● What to do: The answer should match the records character for character.

┄┄┄┄┄┄

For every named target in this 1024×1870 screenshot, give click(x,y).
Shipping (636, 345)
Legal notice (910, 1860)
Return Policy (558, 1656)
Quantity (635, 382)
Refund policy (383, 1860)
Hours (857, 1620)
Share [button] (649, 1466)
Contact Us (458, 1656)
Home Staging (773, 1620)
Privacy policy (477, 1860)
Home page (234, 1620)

┄┄┄┄┄┄

● Solution for this exercise:
For every named target in this 1024×1870 screenshot, give click(x,y).
Shipping (636, 345)
Legal notice (910, 1860)
Return Policy (558, 1656)
Quantity (635, 382)
Refund policy (383, 1860)
Hours (857, 1620)
Share [button] (649, 1466)
Contact Us (458, 1656)
Home Staging (773, 1620)
Privacy policy (477, 1860)
Home page (234, 1620)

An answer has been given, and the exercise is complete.